• **TASK OBJECTIVE**
Please reproduce all of the data below line for line, changing nothing.
━━━━━━━━━━━━━━━━━━━━━━━━━━━━━━
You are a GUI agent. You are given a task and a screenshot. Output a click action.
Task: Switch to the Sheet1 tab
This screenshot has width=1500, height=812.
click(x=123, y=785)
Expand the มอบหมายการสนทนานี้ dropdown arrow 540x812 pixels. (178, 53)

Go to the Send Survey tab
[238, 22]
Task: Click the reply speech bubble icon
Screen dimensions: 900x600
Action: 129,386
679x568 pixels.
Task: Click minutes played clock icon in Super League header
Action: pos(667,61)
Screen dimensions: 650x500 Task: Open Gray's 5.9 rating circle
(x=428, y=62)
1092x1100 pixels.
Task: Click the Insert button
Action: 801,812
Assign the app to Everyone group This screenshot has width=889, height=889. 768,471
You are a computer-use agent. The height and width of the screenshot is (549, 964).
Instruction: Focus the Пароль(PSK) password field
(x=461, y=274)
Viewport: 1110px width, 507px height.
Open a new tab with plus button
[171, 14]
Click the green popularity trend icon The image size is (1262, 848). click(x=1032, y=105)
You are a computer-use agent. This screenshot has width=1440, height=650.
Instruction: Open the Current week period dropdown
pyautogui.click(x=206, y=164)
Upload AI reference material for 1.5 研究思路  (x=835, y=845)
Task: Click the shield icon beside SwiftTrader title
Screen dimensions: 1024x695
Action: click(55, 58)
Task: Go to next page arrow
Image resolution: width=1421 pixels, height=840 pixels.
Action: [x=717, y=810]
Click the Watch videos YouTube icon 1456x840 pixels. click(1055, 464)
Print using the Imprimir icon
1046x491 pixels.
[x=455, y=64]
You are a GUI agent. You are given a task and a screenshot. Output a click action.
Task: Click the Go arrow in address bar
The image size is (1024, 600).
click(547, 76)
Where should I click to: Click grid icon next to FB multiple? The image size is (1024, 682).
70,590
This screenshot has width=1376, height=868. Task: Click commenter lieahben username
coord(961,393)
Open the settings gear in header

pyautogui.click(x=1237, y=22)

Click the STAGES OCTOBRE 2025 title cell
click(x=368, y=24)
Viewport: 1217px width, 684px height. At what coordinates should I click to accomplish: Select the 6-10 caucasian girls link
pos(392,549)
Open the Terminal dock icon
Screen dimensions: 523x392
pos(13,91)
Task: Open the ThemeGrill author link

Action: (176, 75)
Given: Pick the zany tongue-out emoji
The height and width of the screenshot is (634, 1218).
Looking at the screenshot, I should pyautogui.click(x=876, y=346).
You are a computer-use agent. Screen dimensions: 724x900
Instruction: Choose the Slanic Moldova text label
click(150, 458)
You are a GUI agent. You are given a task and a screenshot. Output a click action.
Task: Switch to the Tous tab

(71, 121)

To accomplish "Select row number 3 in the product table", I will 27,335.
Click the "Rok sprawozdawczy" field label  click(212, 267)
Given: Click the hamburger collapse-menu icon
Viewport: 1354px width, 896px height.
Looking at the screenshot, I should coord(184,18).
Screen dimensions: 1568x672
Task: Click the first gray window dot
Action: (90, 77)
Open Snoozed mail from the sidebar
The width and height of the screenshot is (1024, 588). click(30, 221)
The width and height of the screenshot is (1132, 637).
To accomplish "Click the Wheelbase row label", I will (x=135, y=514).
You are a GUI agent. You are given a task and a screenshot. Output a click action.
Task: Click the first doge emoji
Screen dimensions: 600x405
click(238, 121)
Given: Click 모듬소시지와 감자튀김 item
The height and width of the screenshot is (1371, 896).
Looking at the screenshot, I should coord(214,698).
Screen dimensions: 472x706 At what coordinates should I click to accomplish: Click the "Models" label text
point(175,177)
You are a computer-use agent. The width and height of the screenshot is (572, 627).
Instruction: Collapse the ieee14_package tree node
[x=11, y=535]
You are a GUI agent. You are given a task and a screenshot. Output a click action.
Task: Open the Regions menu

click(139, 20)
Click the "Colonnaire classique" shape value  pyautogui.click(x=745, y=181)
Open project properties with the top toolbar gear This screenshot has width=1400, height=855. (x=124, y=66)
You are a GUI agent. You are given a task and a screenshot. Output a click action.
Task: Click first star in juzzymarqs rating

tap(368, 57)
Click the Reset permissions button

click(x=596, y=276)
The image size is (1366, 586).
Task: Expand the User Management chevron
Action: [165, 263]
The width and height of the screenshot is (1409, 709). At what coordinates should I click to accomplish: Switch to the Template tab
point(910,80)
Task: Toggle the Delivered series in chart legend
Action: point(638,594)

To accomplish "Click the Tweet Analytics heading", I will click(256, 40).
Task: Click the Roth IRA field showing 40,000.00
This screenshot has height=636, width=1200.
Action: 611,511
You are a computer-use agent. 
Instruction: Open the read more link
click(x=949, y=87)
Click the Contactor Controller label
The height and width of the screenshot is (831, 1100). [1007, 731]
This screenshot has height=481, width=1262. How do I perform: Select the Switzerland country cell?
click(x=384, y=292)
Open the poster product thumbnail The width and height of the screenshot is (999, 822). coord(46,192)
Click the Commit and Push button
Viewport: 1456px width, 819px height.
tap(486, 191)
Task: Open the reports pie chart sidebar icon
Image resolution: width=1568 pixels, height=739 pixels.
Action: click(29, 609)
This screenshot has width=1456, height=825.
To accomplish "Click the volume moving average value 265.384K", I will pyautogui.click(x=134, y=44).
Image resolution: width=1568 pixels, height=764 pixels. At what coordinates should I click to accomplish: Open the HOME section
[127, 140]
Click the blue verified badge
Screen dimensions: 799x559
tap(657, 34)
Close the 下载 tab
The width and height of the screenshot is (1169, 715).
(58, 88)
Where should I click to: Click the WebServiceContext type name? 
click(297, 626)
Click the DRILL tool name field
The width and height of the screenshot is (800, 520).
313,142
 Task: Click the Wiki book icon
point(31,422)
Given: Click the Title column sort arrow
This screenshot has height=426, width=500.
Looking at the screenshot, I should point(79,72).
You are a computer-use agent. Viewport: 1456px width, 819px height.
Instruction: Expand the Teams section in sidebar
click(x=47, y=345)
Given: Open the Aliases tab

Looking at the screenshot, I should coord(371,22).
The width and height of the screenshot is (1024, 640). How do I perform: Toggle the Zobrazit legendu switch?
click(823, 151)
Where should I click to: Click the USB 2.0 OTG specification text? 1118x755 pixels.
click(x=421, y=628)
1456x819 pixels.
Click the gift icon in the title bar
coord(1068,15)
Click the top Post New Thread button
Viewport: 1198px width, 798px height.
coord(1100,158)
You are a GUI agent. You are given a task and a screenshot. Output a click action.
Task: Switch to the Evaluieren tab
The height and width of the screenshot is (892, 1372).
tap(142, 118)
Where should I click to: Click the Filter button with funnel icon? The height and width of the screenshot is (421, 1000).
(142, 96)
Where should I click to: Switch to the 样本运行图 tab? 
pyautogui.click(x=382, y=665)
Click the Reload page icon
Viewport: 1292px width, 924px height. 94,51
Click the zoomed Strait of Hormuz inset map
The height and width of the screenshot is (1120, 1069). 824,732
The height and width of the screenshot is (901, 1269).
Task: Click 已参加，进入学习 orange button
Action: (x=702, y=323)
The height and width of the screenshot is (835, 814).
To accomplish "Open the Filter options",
━━━━━━━━━━━━━━━━━━━━━━━━━━━━━━
• **THE OUTPUT**
You are a GUI agent. You are given a task and a screenshot. Output a click action.
Task: Switch to the Sheet1 tab
This screenshot has width=1500, height=812.
click(x=123, y=785)
Expand the มอบหมายการสนทนานี้ dropdown arrow 540x812 pixels. (178, 53)

Go to the Send Survey tab
[238, 22]
Task: Click the reply speech bubble icon
Screen dimensions: 900x600
Action: 129,386
679x568 pixels.
Task: Click minutes played clock icon in Super League header
Action: pos(667,61)
Screen dimensions: 650x500 Task: Open Gray's 5.9 rating circle
(x=428, y=62)
1092x1100 pixels.
Task: Click the Insert button
Action: 801,812
Assign the app to Everyone group This screenshot has width=889, height=889. 768,471
You are a computer-use agent. The height and width of the screenshot is (549, 964).
Instruction: Focus the Пароль(PSK) password field
(x=461, y=274)
Viewport: 1110px width, 507px height.
Open a new tab with plus button
[171, 14]
Click the green popularity trend icon The image size is (1262, 848). click(x=1032, y=105)
You are a computer-use agent. This screenshot has width=1440, height=650.
Instruction: Open the Current week period dropdown
pyautogui.click(x=206, y=164)
Upload AI reference material for 1.5 研究思路  (x=835, y=845)
Task: Click the shield icon beside SwiftTrader title
Screen dimensions: 1024x695
Action: click(55, 58)
Task: Go to next page arrow
Image resolution: width=1421 pixels, height=840 pixels.
Action: [x=717, y=810]
Click the Watch videos YouTube icon 1456x840 pixels. click(1055, 464)
Print using the Imprimir icon
1046x491 pixels.
[x=455, y=64]
You are a GUI agent. You are given a task and a screenshot. Output a click action.
Task: Click the Go arrow in address bar
The image size is (1024, 600).
click(547, 76)
Where should I click to: Click grid icon next to FB multiple? The image size is (1024, 682).
70,590
This screenshot has width=1376, height=868. Task: Click commenter lieahben username
coord(961,393)
Open the settings gear in header

pyautogui.click(x=1237, y=22)

Click the STAGES OCTOBRE 2025 title cell
click(x=368, y=24)
Viewport: 1217px width, 684px height. At what coordinates should I click to accomplish: Select the 6-10 caucasian girls link
pos(392,549)
Open the Terminal dock icon
Screen dimensions: 523x392
pos(13,91)
Task: Open the ThemeGrill author link

Action: (176, 75)
Given: Pick the zany tongue-out emoji
The height and width of the screenshot is (634, 1218).
Looking at the screenshot, I should pyautogui.click(x=876, y=346).
You are a computer-use agent. Screen dimensions: 724x900
Instruction: Choose the Slanic Moldova text label
click(150, 458)
You are a GUI agent. You are given a task and a screenshot. Output a click action.
Task: Switch to the Tous tab

(71, 121)

To accomplish "Select row number 3 in the product table", I will 27,335.
Click the "Rok sprawozdawczy" field label  click(212, 267)
Given: Click the hamburger collapse-menu icon
Viewport: 1354px width, 896px height.
Looking at the screenshot, I should coord(184,18).
Screen dimensions: 1568x672
Task: Click the first gray window dot
Action: (90, 77)
Open Snoozed mail from the sidebar
The width and height of the screenshot is (1024, 588). click(30, 221)
The width and height of the screenshot is (1132, 637).
To accomplish "Click the Wheelbase row label", I will (x=135, y=514).
You are a GUI agent. You are given a task and a screenshot. Output a click action.
Task: Click the first doge emoji
Screen dimensions: 600x405
click(238, 121)
Given: Click 모듬소시지와 감자튀김 item
The height and width of the screenshot is (1371, 896).
Looking at the screenshot, I should coord(214,698).
Screen dimensions: 472x706 At what coordinates should I click to accomplish: Click the "Models" label text
point(175,177)
You are a computer-use agent. The width and height of the screenshot is (572, 627).
Instruction: Collapse the ieee14_package tree node
[x=11, y=535]
You are a GUI agent. You are given a task and a screenshot. Output a click action.
Task: Open the Regions menu

click(139, 20)
Click the "Colonnaire classique" shape value  pyautogui.click(x=745, y=181)
Open project properties with the top toolbar gear This screenshot has width=1400, height=855. (x=124, y=66)
You are a GUI agent. You are given a task and a screenshot. Output a click action.
Task: Click first star in juzzymarqs rating

tap(368, 57)
Click the Reset permissions button

click(x=596, y=276)
The image size is (1366, 586).
Task: Expand the User Management chevron
Action: [165, 263]
The width and height of the screenshot is (1409, 709). At what coordinates should I click to accomplish: Switch to the Template tab
point(910,80)
Task: Toggle the Delivered series in chart legend
Action: point(638,594)

To accomplish "Click the Tweet Analytics heading", I will click(256, 40).
Task: Click the Roth IRA field showing 40,000.00
This screenshot has height=636, width=1200.
Action: 611,511
You are a computer-use agent. 
Instruction: Open the read more link
click(x=949, y=87)
Click the Contactor Controller label
The height and width of the screenshot is (831, 1100). [1007, 731]
This screenshot has height=481, width=1262. How do I perform: Select the Switzerland country cell?
click(x=384, y=292)
Open the poster product thumbnail The width and height of the screenshot is (999, 822). coord(46,192)
Click the Commit and Push button
Viewport: 1456px width, 819px height.
tap(486, 191)
Task: Open the reports pie chart sidebar icon
Image resolution: width=1568 pixels, height=739 pixels.
Action: click(29, 609)
This screenshot has width=1456, height=825.
To accomplish "Click the volume moving average value 265.384K", I will pyautogui.click(x=134, y=44).
Image resolution: width=1568 pixels, height=764 pixels. At what coordinates should I click to accomplish: Open the HOME section
[127, 140]
Click the blue verified badge
Screen dimensions: 799x559
tap(657, 34)
Close the 下载 tab
The width and height of the screenshot is (1169, 715).
(58, 88)
Where should I click to: Click the WebServiceContext type name? 
click(297, 626)
Click the DRILL tool name field
The width and height of the screenshot is (800, 520).
313,142
 Task: Click the Wiki book icon
point(31,422)
Given: Click the Title column sort arrow
This screenshot has height=426, width=500.
Looking at the screenshot, I should point(79,72).
You are a computer-use agent. Viewport: 1456px width, 819px height.
Instruction: Expand the Teams section in sidebar
click(x=47, y=345)
Given: Open the Aliases tab

Looking at the screenshot, I should coord(371,22).
The width and height of the screenshot is (1024, 640). How do I perform: Toggle the Zobrazit legendu switch?
click(823, 151)
Where should I click to: Click the USB 2.0 OTG specification text? 1118x755 pixels.
click(x=421, y=628)
1456x819 pixels.
Click the gift icon in the title bar
coord(1068,15)
Click the top Post New Thread button
Viewport: 1198px width, 798px height.
coord(1100,158)
You are a GUI agent. You are given a task and a screenshot. Output a click action.
Task: Switch to the Evaluieren tab
The height and width of the screenshot is (892, 1372).
tap(142, 118)
Where should I click to: Click the Filter button with funnel icon? The height and width of the screenshot is (421, 1000).
(142, 96)
Where should I click to: Switch to the 样本运行图 tab? 
pyautogui.click(x=382, y=665)
Click the Reload page icon
Viewport: 1292px width, 924px height. 94,51
Click the zoomed Strait of Hormuz inset map
The height and width of the screenshot is (1120, 1069). 824,732
The height and width of the screenshot is (901, 1269).
Task: Click 已参加，进入学习 orange button
Action: (x=702, y=323)
The height and width of the screenshot is (835, 814).
To accomplish "Open the Filter options",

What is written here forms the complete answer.